START RECORDS TO USE

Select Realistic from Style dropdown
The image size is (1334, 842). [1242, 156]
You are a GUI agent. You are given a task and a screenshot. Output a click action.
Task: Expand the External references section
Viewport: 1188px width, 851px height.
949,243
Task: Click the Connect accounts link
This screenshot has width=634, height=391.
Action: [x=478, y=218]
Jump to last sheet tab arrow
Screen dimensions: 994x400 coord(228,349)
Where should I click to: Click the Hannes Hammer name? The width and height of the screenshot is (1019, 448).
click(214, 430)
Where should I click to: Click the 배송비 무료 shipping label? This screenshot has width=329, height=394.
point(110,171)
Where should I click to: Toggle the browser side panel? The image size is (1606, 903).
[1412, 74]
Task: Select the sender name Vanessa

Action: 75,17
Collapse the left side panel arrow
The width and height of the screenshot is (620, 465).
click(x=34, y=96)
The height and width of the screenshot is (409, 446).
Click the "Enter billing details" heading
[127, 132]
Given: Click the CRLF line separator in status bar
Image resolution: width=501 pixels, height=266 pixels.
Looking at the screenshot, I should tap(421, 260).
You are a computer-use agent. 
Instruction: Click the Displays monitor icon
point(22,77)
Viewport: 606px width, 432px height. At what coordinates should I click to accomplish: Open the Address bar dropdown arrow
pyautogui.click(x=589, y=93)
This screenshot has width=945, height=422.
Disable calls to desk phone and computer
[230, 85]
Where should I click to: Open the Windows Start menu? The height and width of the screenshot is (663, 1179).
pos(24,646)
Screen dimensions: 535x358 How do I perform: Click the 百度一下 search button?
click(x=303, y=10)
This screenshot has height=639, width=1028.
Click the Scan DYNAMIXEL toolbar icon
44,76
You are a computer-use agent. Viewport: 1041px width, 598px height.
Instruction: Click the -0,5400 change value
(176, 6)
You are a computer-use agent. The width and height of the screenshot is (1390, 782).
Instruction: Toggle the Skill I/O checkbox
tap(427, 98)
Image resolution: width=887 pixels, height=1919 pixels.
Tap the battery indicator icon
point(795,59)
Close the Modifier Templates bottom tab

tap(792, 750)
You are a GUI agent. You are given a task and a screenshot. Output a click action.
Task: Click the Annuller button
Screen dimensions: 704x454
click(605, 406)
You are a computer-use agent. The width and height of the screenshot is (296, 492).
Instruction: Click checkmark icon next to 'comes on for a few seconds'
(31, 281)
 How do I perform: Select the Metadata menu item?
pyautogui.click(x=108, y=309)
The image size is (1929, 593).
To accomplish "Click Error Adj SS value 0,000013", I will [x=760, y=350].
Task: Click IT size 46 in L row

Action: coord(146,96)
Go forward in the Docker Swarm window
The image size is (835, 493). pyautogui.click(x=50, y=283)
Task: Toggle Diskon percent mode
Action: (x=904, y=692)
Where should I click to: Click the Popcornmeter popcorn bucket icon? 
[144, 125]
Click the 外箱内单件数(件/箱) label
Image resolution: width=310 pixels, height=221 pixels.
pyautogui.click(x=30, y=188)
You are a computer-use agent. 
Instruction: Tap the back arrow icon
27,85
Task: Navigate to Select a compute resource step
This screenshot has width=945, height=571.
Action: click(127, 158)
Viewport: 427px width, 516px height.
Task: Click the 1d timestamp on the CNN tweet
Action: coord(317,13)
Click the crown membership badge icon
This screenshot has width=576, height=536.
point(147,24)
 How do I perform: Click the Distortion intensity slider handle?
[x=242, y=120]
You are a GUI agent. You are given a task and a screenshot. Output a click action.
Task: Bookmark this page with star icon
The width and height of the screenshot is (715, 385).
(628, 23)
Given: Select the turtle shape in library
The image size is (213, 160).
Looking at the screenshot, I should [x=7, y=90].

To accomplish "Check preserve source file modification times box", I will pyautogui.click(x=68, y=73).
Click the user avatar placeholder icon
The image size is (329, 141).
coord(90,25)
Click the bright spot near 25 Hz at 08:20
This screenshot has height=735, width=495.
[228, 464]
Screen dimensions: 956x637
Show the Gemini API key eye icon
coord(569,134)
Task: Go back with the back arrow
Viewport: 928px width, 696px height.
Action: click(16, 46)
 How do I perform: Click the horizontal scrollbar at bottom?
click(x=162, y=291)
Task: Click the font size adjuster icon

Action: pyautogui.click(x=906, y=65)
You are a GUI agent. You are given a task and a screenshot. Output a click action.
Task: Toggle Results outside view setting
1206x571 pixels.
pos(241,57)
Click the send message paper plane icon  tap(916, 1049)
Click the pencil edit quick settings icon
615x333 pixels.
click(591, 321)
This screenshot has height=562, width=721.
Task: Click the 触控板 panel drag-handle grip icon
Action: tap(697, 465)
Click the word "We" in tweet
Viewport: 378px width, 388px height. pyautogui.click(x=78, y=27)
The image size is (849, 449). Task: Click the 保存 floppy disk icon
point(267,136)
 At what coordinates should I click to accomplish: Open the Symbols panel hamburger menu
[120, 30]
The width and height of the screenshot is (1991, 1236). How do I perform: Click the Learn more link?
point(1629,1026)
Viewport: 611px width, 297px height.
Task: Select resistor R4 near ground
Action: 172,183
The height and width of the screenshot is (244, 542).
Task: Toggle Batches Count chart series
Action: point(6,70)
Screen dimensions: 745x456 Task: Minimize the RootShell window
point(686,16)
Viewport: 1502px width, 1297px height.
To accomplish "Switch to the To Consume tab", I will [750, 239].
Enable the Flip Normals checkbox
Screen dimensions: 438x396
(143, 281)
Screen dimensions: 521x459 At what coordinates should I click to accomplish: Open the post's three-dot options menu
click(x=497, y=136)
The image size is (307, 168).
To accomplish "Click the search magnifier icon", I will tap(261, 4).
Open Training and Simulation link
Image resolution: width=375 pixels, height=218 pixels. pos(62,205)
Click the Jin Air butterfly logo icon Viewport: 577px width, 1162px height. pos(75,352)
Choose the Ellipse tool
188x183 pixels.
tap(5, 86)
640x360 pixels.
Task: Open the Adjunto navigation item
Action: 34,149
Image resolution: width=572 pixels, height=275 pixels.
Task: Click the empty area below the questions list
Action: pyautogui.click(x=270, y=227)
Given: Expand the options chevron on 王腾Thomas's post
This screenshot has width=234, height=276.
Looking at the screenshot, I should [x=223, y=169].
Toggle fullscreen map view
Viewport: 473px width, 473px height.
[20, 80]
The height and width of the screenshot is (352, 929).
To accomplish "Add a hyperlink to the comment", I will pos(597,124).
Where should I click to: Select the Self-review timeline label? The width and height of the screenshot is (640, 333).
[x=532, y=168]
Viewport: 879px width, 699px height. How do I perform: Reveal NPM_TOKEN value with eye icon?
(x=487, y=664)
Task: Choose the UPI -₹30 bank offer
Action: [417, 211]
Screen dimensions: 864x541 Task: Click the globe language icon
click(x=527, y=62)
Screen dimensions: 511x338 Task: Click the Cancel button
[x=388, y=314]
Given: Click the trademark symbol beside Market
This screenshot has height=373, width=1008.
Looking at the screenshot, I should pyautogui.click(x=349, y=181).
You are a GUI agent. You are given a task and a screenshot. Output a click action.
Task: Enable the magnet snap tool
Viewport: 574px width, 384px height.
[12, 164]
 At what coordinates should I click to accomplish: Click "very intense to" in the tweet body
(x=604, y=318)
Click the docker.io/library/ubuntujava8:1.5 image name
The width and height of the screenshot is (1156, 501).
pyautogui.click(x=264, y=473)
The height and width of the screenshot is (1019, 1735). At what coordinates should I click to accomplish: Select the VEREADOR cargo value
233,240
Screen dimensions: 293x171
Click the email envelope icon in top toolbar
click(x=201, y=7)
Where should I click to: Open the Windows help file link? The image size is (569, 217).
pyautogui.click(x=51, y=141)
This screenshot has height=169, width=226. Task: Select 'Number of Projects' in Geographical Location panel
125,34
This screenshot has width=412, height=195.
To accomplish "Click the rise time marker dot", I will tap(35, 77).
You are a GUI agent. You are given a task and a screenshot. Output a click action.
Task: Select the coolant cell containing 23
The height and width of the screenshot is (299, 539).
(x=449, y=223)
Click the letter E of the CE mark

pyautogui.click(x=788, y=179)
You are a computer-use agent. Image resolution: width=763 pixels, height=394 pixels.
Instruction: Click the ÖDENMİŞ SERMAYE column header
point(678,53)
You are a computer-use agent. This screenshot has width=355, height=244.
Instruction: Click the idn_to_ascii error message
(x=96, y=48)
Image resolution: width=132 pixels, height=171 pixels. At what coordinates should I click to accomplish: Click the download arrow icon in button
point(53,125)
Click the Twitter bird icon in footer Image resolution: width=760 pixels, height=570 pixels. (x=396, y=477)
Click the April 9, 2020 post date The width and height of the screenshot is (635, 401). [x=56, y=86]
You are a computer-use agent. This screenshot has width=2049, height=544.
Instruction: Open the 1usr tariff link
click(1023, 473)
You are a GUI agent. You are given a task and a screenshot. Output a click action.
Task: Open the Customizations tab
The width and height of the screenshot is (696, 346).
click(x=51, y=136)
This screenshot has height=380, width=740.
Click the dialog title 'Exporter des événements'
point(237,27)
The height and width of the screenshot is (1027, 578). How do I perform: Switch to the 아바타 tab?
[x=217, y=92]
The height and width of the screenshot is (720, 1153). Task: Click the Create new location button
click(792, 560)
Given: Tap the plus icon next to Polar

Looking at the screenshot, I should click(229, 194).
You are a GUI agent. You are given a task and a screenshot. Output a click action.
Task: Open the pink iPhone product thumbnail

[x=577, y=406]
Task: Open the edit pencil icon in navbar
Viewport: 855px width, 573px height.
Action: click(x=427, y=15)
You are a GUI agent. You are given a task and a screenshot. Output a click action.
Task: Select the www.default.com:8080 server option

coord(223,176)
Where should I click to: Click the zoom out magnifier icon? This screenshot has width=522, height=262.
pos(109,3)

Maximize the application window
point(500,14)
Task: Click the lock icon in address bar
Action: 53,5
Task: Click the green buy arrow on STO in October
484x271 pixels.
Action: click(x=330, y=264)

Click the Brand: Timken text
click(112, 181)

END RECORDS TO USE

PROBLEM REQUIREMENTS.
Copy out, exactly and alone, the lines of the entries above between the ones holding "This screenshot has width=234, height=276." and "Given: Click the trademark", inclusive.

TASK OUTPUT.
This screenshot has width=234, height=276.
Looking at the screenshot, I should [x=223, y=169].
Toggle fullscreen map view
Viewport: 473px width, 473px height.
[20, 80]
The height and width of the screenshot is (352, 929).
To accomplish "Add a hyperlink to the comment", I will pos(597,124).
Where should I click to: Select the Self-review timeline label? The width and height of the screenshot is (640, 333).
[x=532, y=168]
Viewport: 879px width, 699px height. How do I perform: Reveal NPM_TOKEN value with eye icon?
(x=487, y=664)
Task: Choose the UPI -₹30 bank offer
Action: [417, 211]
Screen dimensions: 864x541 Task: Click the globe language icon
click(x=527, y=62)
Screen dimensions: 511x338 Task: Click the Cancel button
[x=388, y=314]
Given: Click the trademark symbol beside Market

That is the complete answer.